What will the city look like then? Answering that question is now largely the responsibility of Christopher Hawthorne. The longtime architecture critic at the Los Angeles Times stepped down earlier this year to take on the newly created post of chief design officer under Mayor Eric Garcetti, who, like other mayors around the country, has grown fond of appointing “chiefs” to tackle issues such as sustainability, streets and data. In this case, Hawthorne will be expected to break down the silos between agencies when it comes to urban planning. That’s easier said than done.
Different agencies have different prerogatives and priorities. The new generation of chiefs may be able to say they’re the mayor’s point person on a particular issue, but without control over budgets or other real power, they can’t force action from those entrenched in city government who view them as a fad. To create a more coherent vision for L.A., Hawthorne will not only have to win over leaders in the city’s transportation, engineering and planning departments, but also other actors scattered at the county, state and federal levels. “The fragmentation that has long characterized the political structure of Southern California has also been plain to see in the way we produce our public infrastructure,” Hawthorne wrote in his farewell column in the Times.
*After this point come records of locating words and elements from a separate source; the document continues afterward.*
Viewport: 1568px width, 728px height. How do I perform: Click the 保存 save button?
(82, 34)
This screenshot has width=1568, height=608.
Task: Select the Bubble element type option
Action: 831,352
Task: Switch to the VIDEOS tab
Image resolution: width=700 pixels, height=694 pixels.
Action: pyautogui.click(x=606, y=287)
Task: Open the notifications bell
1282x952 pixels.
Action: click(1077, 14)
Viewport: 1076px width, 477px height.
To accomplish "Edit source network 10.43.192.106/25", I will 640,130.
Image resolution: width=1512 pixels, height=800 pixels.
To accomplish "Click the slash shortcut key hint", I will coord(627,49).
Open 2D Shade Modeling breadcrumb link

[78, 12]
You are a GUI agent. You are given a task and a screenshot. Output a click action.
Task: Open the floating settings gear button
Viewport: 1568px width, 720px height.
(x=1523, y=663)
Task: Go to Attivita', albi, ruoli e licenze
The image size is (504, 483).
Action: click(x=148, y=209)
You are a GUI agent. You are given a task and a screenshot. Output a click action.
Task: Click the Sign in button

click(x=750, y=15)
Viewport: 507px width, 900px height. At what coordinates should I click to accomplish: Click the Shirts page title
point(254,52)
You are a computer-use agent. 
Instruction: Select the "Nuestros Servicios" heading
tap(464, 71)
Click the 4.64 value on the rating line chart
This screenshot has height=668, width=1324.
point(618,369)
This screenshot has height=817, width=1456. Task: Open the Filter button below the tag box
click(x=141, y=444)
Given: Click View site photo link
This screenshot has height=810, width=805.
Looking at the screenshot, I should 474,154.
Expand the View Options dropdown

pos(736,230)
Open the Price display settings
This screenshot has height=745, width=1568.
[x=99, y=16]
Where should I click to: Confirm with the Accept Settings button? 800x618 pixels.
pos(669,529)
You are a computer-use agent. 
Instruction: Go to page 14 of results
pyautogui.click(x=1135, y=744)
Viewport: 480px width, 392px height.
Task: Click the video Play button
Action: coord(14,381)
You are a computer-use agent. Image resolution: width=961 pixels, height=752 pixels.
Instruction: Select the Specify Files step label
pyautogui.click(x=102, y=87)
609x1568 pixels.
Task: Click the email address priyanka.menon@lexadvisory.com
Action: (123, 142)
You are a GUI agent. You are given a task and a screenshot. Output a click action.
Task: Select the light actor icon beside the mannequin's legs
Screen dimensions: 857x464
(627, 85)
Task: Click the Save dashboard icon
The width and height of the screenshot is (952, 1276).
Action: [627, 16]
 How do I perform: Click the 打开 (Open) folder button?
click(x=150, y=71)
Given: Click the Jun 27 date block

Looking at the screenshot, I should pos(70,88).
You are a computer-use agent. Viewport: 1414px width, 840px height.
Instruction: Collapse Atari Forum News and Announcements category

Hawthorne describes his role as less of a czar seeking to get his way by fiat than of an advocate attempting to “nudge” agencies in a more favorable direction. Toward that end, he intends to broaden the conversation, making sure agencies do a better job of listening both to residents and designers through public forums and competitions. Ultimately, he hopes to make the case that better design is not only more inclusive but can be more efficient and save dollars.
Such concepts have become inscribed in the DNA of planning departments in some cities. This hasn’t been the case in Los Angeles, and it’s largely why Garcetti is seeking to break the mold. As a critic, Hawthorne was sometimes a lonely voice in terms of thinking about the public realm writ large. His perch within city hall gives him a different platform from which to make his case that design is threaded through everything a city does and makes. “A real hallmark of his work at the Times has been to really push the big picture and try to prod Los Angeles to think about itself in larger terms -- 21st-century terms and urban terms,” says John King, the architecture critic for the San Francisco Chronicle. “If there was an architecture critic in the United States where this transition would make sense, Chris is the one.”